Source records:
····················
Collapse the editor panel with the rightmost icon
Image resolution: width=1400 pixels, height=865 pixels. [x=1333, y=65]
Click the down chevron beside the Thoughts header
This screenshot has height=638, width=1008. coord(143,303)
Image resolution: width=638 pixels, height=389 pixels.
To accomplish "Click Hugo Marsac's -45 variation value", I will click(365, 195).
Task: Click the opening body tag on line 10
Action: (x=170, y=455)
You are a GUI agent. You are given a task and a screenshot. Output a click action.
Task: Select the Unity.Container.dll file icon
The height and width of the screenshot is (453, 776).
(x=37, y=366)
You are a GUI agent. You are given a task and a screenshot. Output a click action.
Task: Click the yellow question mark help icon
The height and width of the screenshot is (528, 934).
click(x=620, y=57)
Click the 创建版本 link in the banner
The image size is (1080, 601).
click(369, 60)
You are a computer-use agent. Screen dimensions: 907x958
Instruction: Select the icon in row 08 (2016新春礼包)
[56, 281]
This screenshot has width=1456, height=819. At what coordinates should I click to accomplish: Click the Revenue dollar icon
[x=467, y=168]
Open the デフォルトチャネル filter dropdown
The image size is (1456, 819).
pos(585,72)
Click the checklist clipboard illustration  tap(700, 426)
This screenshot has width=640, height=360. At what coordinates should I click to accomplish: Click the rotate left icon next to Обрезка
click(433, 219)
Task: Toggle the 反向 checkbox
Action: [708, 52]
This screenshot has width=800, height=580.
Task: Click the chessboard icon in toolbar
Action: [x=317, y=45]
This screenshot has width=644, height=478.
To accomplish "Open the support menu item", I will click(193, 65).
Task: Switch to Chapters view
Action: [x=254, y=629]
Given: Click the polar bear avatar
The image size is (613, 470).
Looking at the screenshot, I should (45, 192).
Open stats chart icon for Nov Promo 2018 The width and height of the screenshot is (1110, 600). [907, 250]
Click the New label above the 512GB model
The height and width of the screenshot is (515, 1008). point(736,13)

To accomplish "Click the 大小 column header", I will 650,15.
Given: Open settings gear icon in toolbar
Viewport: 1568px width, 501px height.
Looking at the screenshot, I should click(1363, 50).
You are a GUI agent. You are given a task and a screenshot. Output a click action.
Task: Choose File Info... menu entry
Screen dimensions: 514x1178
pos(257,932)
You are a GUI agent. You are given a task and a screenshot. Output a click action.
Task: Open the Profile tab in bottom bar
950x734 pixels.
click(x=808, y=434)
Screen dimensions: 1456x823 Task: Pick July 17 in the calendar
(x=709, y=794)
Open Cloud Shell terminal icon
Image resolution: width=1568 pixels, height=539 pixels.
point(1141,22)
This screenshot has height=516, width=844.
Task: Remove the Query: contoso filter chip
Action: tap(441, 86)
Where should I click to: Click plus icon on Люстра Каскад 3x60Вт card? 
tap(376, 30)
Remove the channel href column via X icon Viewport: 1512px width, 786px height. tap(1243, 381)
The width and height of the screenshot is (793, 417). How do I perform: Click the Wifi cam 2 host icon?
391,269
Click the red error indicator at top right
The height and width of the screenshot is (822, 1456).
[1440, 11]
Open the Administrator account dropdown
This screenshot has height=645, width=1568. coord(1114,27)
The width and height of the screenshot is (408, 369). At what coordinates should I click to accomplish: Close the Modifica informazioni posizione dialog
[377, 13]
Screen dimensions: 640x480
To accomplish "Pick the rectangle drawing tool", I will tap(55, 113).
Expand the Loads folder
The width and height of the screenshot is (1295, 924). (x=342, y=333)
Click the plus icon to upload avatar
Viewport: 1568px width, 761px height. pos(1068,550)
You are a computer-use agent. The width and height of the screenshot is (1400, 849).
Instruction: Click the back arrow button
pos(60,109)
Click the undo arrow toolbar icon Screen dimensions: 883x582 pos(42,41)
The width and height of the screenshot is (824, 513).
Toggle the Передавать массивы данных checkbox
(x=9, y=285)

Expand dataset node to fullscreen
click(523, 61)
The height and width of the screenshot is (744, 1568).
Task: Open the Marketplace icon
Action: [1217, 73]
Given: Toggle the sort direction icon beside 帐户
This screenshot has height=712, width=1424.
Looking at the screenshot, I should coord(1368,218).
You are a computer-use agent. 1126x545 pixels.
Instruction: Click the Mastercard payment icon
····················
#### [Your goal]
Reproduce all of the source records above, line for line, without changing anything.

#### [Answer to this exercise]
Collapse the editor panel with the rightmost icon
Image resolution: width=1400 pixels, height=865 pixels. [x=1333, y=65]
Click the down chevron beside the Thoughts header
This screenshot has height=638, width=1008. coord(143,303)
Image resolution: width=638 pixels, height=389 pixels.
To accomplish "Click Hugo Marsac's -45 variation value", I will click(365, 195).
Task: Click the opening body tag on line 10
Action: (x=170, y=455)
You are a GUI agent. You are given a task and a screenshot. Output a click action.
Task: Select the Unity.Container.dll file icon
The height and width of the screenshot is (453, 776).
(x=37, y=366)
You are a GUI agent. You are given a task and a screenshot. Output a click action.
Task: Click the yellow question mark help icon
The height and width of the screenshot is (528, 934).
click(x=620, y=57)
Click the 创建版本 link in the banner
The image size is (1080, 601).
click(369, 60)
You are a computer-use agent. Screen dimensions: 907x958
Instruction: Select the icon in row 08 (2016新春礼包)
[56, 281]
This screenshot has width=1456, height=819. At what coordinates should I click to accomplish: Click the Revenue dollar icon
[x=467, y=168]
Open the デフォルトチャネル filter dropdown
The image size is (1456, 819).
pos(585,72)
Click the checklist clipboard illustration  tap(700, 426)
This screenshot has width=640, height=360. At what coordinates should I click to accomplish: Click the rotate left icon next to Обрезка
click(433, 219)
Task: Toggle the 反向 checkbox
Action: [708, 52]
This screenshot has width=800, height=580.
Task: Click the chessboard icon in toolbar
Action: [x=317, y=45]
This screenshot has width=644, height=478.
To accomplish "Open the support menu item", I will click(193, 65).
Task: Switch to Chapters view
Action: [x=254, y=629]
Given: Click the polar bear avatar
The image size is (613, 470).
Looking at the screenshot, I should (45, 192).
Open stats chart icon for Nov Promo 2018 The width and height of the screenshot is (1110, 600). [907, 250]
Click the New label above the 512GB model
The height and width of the screenshot is (515, 1008). point(736,13)

To accomplish "Click the 大小 column header", I will 650,15.
Given: Open settings gear icon in toolbar
Viewport: 1568px width, 501px height.
Looking at the screenshot, I should click(1363, 50).
You are a GUI agent. You are given a task and a screenshot. Output a click action.
Task: Choose File Info... menu entry
Screen dimensions: 514x1178
pos(257,932)
You are a GUI agent. You are given a task and a screenshot. Output a click action.
Task: Open the Profile tab in bottom bar
950x734 pixels.
click(x=808, y=434)
Screen dimensions: 1456x823 Task: Pick July 17 in the calendar
(x=709, y=794)
Open Cloud Shell terminal icon
Image resolution: width=1568 pixels, height=539 pixels.
point(1141,22)
This screenshot has height=516, width=844.
Task: Remove the Query: contoso filter chip
Action: tap(441, 86)
Where should I click to: Click plus icon on Люстра Каскад 3x60Вт card? 
tap(376, 30)
Remove the channel href column via X icon Viewport: 1512px width, 786px height. tap(1243, 381)
The width and height of the screenshot is (793, 417). How do I perform: Click the Wifi cam 2 host icon?
391,269
Click the red error indicator at top right
The height and width of the screenshot is (822, 1456).
[1440, 11]
Open the Administrator account dropdown
This screenshot has height=645, width=1568. coord(1114,27)
The width and height of the screenshot is (408, 369). At what coordinates should I click to accomplish: Close the Modifica informazioni posizione dialog
[377, 13]
Screen dimensions: 640x480
To accomplish "Pick the rectangle drawing tool", I will tap(55, 113).
Expand the Loads folder
The width and height of the screenshot is (1295, 924). (x=342, y=333)
Click the plus icon to upload avatar
Viewport: 1568px width, 761px height. pos(1068,550)
You are a computer-use agent. The width and height of the screenshot is (1400, 849).
Instruction: Click the back arrow button
pos(60,109)
Click the undo arrow toolbar icon Screen dimensions: 883x582 pos(42,41)
The width and height of the screenshot is (824, 513).
Toggle the Передавать массивы данных checkbox
(x=9, y=285)

Expand dataset node to fullscreen
click(523, 61)
The height and width of the screenshot is (744, 1568).
Task: Open the Marketplace icon
Action: [1217, 73]
Given: Toggle the sort direction icon beside 帐户
This screenshot has height=712, width=1424.
Looking at the screenshot, I should coord(1368,218).
You are a computer-use agent. 1126x545 pixels.
Instruction: Click the Mastercard payment icon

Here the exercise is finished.